Es entsprang keiner Strategie, dass Hilbig öffentlich wenig über seine Texte sagte. Er hat oft beschrieben, wie er von früh an nur durch die Literatur, durch das Lesen und das Schreiben existierte. Als er Ende der fünfziger Jahre den Beruf des Bohrwerksdrehers erlernte, kaufte er sich gleich von seinem ersten Lehrlingsgehalt eine Gesamtausgabe des romantischen Dichters E. T. A. Hoffmann, der gern mit grotesken Verzerrungen arbeitete. Das entsprach dem Lebens- und Weltgefühl des jungen Wolfgang Hilbig am ehesten.
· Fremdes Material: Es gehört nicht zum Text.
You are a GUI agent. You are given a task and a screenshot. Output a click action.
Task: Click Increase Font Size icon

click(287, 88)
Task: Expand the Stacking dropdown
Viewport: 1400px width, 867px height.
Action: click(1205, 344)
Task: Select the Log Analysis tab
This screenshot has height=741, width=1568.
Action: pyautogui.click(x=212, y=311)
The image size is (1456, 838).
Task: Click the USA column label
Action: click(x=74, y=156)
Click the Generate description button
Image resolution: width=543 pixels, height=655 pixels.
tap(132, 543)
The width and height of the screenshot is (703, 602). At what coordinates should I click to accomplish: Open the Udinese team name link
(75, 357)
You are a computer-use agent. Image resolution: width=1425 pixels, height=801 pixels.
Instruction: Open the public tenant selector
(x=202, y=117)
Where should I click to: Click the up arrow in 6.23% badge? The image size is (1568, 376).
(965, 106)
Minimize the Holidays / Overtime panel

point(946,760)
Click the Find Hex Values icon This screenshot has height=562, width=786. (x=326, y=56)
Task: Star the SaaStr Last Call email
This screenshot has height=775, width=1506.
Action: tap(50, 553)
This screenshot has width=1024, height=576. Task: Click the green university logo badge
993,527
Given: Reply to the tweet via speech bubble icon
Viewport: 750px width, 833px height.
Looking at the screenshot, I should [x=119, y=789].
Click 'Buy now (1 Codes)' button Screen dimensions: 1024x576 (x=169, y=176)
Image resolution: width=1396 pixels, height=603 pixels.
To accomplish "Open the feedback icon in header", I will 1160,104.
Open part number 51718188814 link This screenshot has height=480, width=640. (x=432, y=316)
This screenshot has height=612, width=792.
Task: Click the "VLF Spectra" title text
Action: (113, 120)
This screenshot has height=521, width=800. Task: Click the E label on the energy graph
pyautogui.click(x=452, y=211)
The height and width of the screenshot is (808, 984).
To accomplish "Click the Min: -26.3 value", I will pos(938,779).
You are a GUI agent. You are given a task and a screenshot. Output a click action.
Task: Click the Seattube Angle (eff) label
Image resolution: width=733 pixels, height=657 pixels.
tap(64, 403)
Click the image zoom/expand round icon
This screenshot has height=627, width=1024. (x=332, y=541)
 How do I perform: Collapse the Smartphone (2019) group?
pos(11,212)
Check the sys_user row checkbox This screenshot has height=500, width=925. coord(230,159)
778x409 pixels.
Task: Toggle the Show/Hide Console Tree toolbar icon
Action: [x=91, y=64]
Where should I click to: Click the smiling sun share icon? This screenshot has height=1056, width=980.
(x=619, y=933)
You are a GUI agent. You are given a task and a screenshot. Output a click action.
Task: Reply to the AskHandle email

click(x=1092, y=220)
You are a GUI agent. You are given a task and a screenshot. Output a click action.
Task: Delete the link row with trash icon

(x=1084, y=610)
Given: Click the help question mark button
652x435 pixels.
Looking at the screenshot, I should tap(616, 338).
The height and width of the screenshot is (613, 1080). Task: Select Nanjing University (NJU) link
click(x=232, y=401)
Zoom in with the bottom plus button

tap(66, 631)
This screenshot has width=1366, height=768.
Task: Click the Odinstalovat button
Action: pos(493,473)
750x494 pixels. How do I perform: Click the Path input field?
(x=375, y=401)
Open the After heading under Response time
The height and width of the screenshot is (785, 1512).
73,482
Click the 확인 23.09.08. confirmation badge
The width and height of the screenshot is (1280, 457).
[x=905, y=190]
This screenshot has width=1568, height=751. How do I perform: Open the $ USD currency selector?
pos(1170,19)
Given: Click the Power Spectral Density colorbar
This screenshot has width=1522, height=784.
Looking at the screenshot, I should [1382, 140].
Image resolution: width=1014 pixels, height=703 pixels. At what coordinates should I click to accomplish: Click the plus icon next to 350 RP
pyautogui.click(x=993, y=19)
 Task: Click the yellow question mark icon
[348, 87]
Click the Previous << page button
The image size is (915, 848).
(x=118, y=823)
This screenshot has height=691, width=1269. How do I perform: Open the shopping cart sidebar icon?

Er war im thüringischen Meuselwitz zwangsläufig zu einem Arbeiter geboren worden, der industrielle Braunkohletagebau beherrschte den Alltag. Die Spannung zwischen der proletarischen Existenz, die in der DDR durch die sozialistische Überhöhung des Arbeiters noch besonders gefärbt wurde, und der Lektüre von Schriftstellern aus einer zeitlos anmutenden Vergangenheit definierte seine Person von Anfang an. Dazu kam die Atmosphäre in seiner Familie. Hilbigs aus Ostpolen stammender Großvater Kasimir Startek sprach nur schlecht Deutsch und hielt Lesen und Schreiben für unnütz. Diesem Großvater gegenüber – der Vater galt seit dem Krieg als vermisst – stand der Dichter ständig unter Rechtfertigungsdruck. Im späten Roman „Das Provisorium“ (2000) schreibt Hilbig: „Die Hölle dieser Kindheit war wortlos, stumm, ihre Eigenschaft war das Schweigen. Und ich begann diese schweigende Hölle mit Wörtern zu füllen ... mit einem winzigen Teelöffel, dem Löffelchen eines Kindergeschirrs, halb so groß wie normal, begann ich Wörter in eine ungeheure leere Halle des Schweigens zu schaufeln.“
„Schaufeln“, dieses Verb kommt nicht von ungefähr. Es hat für Hilbig eine existenzielle Dimension, es ist die Tätigkeit des Braunkohlearbeiters und Heizers – beides Berufe, die er selbst ausübte. Er stellt mit diesem Schaufeln eine unmöglich scheinende Verbindung her, zwischen dem untergründigen Schuld- und Schamgefühl gegenüber dem Großvater und der Literatur, die ihm das Überleben zu garantieren scheint. Hilbig beschreibt an vielen Stellen seines Werks suggestiv, wie er seinen oft mühsam ergatterten, kostbaren Lesestoff in meist vergilbten Exemplaren traumhaft auf dieselbe Weise in sich hineinschaufelt wie in seiner Tätigkeit als Heizer im Industriekombinat die Kohlen in die Öfen.